Yerel analizlerde bu olgu, Irak’taki Amerikan baskıları, olası bölgesel dönüşümler ve bu grupların yeni parlamentoda sandalye kazanmalarının ardından siyasi alana yönelme arayışlarıyla ilişkilendiriliyor.

Diğer yandan Ulusal Hikmet Hareketi lideri Ammar el-Hekim’in çağrısına ek olarak, son iki gün içinde ABD’nin yaptırım ve terör listesinde yer alan, fraksiyonlarla bağlantılı üç tanınmış isimden de silahların devletin elinde sınırlandırılması yönünde çağrılar geldi.

Üç grup

Bu isimlerin başında, yaklaşık 27 sandalyeyle parlamentoda güçlü bir varlık elde eden Asaib Ehli’l Hak Hareketi Genel Sekreteri Kays el-Hazali geliyor. Hazali cuma günü yaptığı açıklamada, “Silahların devletin elinde sınırlandırılmasına inanıyoruz ve bunu gerçekçi adımlarla hayata geçirmek için çalışacağız” dedi. Aynı yönde açıklamalar, Ensarullah el-Evfiya Hareketi Genel Sekreteri Haydar el-Garavi ile İmam Ali Tugayları lideri Şibl ez-Zeydi’den de geldi.

Üç grubun liderlerini ortak paydada buluşturan unsurlar, Şii Koordinasyon Çerçevesi güçleri çatısı altında yer almaları ve ABD’nin terör listesinde bulunmaları olarak öne çıkıyor. Bu durum, söz konusu isimlerin, silahlı gruplara mensup unsurların yeni kurulacak hükümette yer almasına karşı çıkan Washington’a yönelik siyasi manevra arayışında oldukları yorumlarını güçlendiriyor.

Irak’ta en yüksek yargı organının başkanı dün yaptığı açıklamada, silahların devletin elinde sınırlandırılması konusunda silahlı grupların liderlerinin iş birliğine onay verdiğini duyurdu.

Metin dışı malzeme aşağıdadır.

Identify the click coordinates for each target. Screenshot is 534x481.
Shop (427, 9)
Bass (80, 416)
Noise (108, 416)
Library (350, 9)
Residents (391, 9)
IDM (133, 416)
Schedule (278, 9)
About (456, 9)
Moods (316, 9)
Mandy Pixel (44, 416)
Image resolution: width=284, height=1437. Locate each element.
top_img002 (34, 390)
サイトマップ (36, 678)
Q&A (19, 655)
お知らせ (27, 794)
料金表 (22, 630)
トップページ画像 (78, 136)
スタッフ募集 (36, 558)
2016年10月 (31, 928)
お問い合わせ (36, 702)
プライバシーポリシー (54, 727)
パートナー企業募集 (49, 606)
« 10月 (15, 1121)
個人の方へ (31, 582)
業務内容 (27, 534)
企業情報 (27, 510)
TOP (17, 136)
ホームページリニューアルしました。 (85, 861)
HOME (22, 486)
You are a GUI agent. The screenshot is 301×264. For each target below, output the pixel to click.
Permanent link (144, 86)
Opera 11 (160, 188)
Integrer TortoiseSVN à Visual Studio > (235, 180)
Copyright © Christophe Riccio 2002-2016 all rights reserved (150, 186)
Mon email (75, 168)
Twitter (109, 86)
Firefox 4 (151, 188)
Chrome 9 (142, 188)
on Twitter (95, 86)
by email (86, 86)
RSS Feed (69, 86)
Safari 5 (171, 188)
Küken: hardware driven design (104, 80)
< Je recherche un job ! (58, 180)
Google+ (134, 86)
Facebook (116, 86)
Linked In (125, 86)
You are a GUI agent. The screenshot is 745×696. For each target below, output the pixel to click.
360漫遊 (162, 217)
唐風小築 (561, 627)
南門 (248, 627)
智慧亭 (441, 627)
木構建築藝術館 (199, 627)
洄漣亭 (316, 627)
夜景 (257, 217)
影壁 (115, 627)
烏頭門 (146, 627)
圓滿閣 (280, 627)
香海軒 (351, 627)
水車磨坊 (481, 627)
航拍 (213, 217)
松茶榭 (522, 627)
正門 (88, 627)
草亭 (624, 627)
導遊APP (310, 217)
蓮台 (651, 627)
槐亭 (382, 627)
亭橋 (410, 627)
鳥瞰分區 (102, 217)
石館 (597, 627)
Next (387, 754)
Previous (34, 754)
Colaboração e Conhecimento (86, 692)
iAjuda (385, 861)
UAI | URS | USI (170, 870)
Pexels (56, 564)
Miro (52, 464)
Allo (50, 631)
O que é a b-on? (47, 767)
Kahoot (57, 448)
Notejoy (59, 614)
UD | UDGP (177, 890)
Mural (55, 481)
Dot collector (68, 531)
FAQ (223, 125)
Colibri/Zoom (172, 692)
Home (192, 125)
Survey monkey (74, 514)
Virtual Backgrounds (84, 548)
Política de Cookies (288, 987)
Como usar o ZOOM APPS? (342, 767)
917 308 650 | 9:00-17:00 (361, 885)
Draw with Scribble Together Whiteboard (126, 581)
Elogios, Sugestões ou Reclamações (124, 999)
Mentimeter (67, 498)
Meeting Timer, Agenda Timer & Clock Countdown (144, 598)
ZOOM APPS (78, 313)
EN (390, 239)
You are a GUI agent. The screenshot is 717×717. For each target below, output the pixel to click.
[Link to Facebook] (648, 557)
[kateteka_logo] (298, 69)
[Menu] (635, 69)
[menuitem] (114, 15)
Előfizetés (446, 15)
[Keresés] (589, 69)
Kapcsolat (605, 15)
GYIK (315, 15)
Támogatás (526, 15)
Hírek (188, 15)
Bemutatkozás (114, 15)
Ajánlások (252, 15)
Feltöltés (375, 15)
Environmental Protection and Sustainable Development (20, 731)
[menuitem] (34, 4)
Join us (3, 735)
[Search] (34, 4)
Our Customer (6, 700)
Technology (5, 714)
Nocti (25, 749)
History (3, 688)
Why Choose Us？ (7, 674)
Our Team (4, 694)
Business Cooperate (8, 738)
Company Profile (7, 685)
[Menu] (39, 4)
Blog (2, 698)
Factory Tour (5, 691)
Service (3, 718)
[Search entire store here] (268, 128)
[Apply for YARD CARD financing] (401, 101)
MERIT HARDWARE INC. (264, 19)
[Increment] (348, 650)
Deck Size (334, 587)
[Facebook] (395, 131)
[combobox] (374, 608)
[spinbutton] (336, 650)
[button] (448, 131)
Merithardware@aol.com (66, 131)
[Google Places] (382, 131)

Yüksek Yargı Konseyi Başkanı Faik Zeydan, yayımladığı açıklamada, ‘hukukun üstünlüğünün sağlanması, silahların devletin elinde sınırlandırılması ve askeri çalışmaya duyulan ulusal ihtiyacın ortadan kalkmasının ardından siyasi faaliyete geçilmesi’ yönündeki tavsiyesine olumlu yanıt verdikleri için ‘kardeş fraksiyon liderlerine’ teşekkür etti.

Washington'ın ciddiyeti

İslamcı gruplar üzerine çalışan araştırmacı Nizar Haydar, fraksiyon liderlerinin silahların devletin elinde sınırlandırılmasına yönelik çağrılarının, ‘Şii güçler ve tüm fraksiyonların, fraksiyonları içeren yeni bir hükümetle anlaşmayı reddeden Amerikan tutumunun ciddiyetini hissetmeye başlamasından’ kaynaklandığına inanıyor.

Haydar, Şarku’l Avsat’a yaptığı değerlendirmede, “Fraksiyonlar, ABD’nin Irak Özel Temsilcisi Mark Savaya’nın Bağdat’a gelmesinden önce Washington’a iyi niyetlerini kanıtlamak için şu sıralar zamanla yarışıyor” ifadesini kullandı.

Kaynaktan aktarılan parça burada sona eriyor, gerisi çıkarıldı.